■ **Set tasks**:
1. In the LA River piece, edit the stretch that begins at the words "1926, South of" and stops after "along the river.", putting "introduced species" wherever "invasive species" appears.
2. According to the LA River piece, how many miles does the Los Angeles River wind through Los Angeles County?

■ **Source passage**:
Sitting in on an LA River Urban Waters Federal Partnership Meeting

A two-hour train ride alone with your professor to a federal partnership meeting doesn’t sound like an enjoyable way to spend a Tuesday afternoon to typical students. But neither does swimming down the concrete channel, known as the LA River, if you’re a fish.

 

Like many students at the University of Redlands, I had a unique opportunity to apply what I am learning in the classroom in a real-world setting. My environmental planning professor, Shellie Zias-Roe, and I attended the Los Angeles River Urban Waters Federal Partnership Meeting. The meeting featured several collaborators advancing revitalization of the LA River and surrounding communities.

 

The Urban Waters Federal Partnership defines itself as:

 

“The Urban Waters Partnership reconnects urban communities, particularly those that are overburdened or economically distressed, with their waterways by improving coordination among federal agencies. The Partnership also collaborates with community-led revitalization efforts to improve our Nation’s water systems and promote their economic, environmental and social benefits.”

The LA River’s background is important to remember when considering revitalization efforts. Most know the dry riverbed of the Los Angeles River, that winds 51 miles through Los Angeles County, from the iconic car chase in Grease. However, the LA River wasn’t always a concrete wasteland. Since birth, the river periodically drowned the city. It wasn’t until a devastating flood in 1938 that the U.S. Army Corps of Engineers decided to lower the riverbed, widen the channel and control the unruly river via the 30-mile concrete channel. The city followed its trend of putting development before preservation and loss a diverse ecosystem.

 

Below are pictures of the river before development from the LA Public Library, and recreations made by Peter Bennett from the Los Angeles River Photos Blog.

1926, South of Compton Boulevard
2015, South of Compton Boulevard
1938, looking north from the Olympic Viaduct

As you can see, vital vegetation and species habitat has been lost. Despite this destruction, there are stretches of the river that were left with a natural bottom. Sections are lined with concrete and plant communities dominated by invasive species, this home to many migrating birds, mainly non-native fish, butterflies, and mammals. There is still an abundance of life along semi-modified portions of the river.

 

Revitalization efforts are underway in Los Angeles to bring residents closer to the water, preserve green space, and redesign land developments along the river.

 

The University of Redlands has a unique opportunity to be a part of the work the Los Angeles River Urban Waters Federal Partnership (UWFP) is doing to improve the surrounding habitat and community. Shayla Funk, a 2018 alum of the university, is responsible for the University of Redlands’ involvement in UWFP. Funk worked as an Office of Environmental Justice intern at the USEPA in Washington, D.C. where she was connected with the head of UWFP. Collaborating with Shellie Zias-Roe, the Center for Spatial Studies, and the LA Urban Center, she created a story map about the Urban Waters Federal Partnership: Los Angeles River Watershed as her senior capstone.

■ **Material provided**:

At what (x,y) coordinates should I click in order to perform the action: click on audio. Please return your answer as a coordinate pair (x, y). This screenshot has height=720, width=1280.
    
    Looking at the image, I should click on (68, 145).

■ **Answers for the exercise**:
1.
1926, South of Compton Boulevard
2015, South of Compton Boulevard
1938, looking north from the Olympic Viaduct

As you can see, vital vegetation and species habitat has been lost. Despite this destruction, there are stretches of the river that were left with a natural bottom. Sections are lined with concrete and plant communities dominated by introduced species, this home to many migrating birds, mainly non-native fish, butterflies, and mammals. There is still an abundance of life along semi-modified portions of the river.

 

Revitalization efforts are underway in Los Angeles to bring residents closer to the water, preserve green space, and redesign land developments along the river.

2. 51 miles